* WORK INSTRUCTIONS: Transcribe word for word the passage of the Saba forum post below that begins at the words "# Caribbean Vacations" and stops after the words "by the glass.".

* EXCERPT:
■ ■ ■ ■ ■ ■ ■
# Caribbean Vacations Forums > Saba >  >  We stayed a few days on Saba at the Gate House after our week on St. Barts. It is a special place due to the warmth, helpfulness, food and wine of Lyliane and Michel Job.  The French cooking by Michel

## JoshA

We stayed a few days on Saba at the Gate House after our week on St. Barts. It is a special place due to the warmth, helpfulness, food and wine of Lyliane and Michel Job.
 

The French cooking by Michel is exceptional and the wine list assembled by Lyliane wins a Wine Spectator award every year. Furthermore, because they have a vacuum machine, they can serve many of their wines by the glass.

Of course, most people go to Saba for the exceptional diving. We saw sharks on the deep seamount (Pinnacles) as well as unusual corals.
 

 

Also a feathery yellow fish I hadn't seen before.
 

The hiking was amazing as well. Very, very steep in all directions. You felt like King Kong was filmed here
 
and, apparently, some of the original was filmed in Saba but I thought of the recent remake where King Kong was battling Pterodactyls.

The nearby town of Windwardside is adorable.
 

Everyone we met was extremely friendly and helpful as you might expect on a small island with only 1200 inhabitants.

A memorable experience is the landing at the world's shortest commercial runway on the only flat spot on this steep island.
■ ■ ■ ■ ■ ■ ■
* DATASET RECORDS:

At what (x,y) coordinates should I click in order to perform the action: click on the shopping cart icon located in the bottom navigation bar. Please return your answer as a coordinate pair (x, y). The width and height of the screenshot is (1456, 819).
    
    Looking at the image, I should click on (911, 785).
■ ■ ■ ■ ■ ■ ■
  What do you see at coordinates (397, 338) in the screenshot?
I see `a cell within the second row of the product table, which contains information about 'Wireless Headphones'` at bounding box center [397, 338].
■ ■ ■ ■ ■ ■ ■
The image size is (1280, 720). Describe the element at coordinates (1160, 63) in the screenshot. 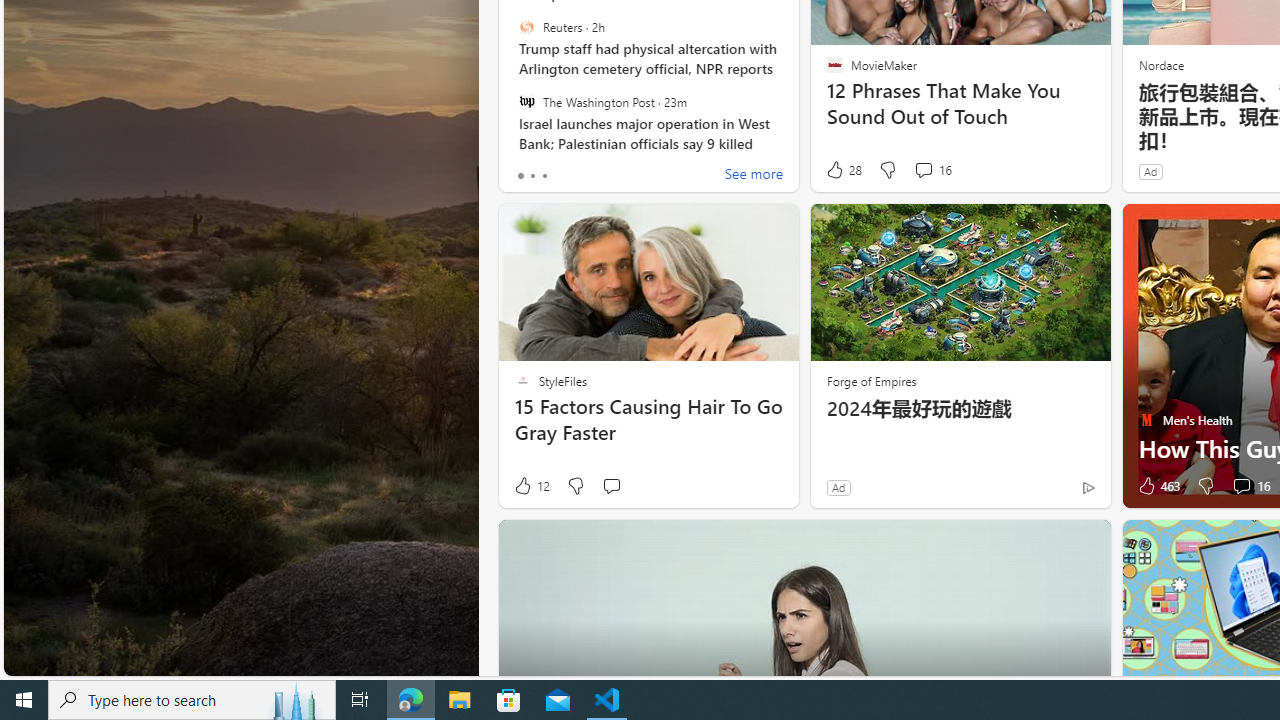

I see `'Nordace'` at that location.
■ ■ ■ ■ ■ ■ ■
* EXERCISE ANSWER:
# Caribbean Vacations Forums > Saba >  >  We stayed a few days on Saba at the Gate House after our week on St. Barts. It is a special place due to the warmth, helpfulness, food and wine of Lyliane and Michel Job.  The French cooking by Michel

## JoshA

We stayed a few days on Saba at the Gate House after our week on St. Barts. It is a special place due to the warmth, helpfulness, food and wine of Lyliane and Michel Job.
 

The French cooking by Michel is exceptional and the wine list assembled by Lyliane wins a Wine Spectator award every year. Furthermore, because they have a vacuum machine, they can serve many of their wines by the glass.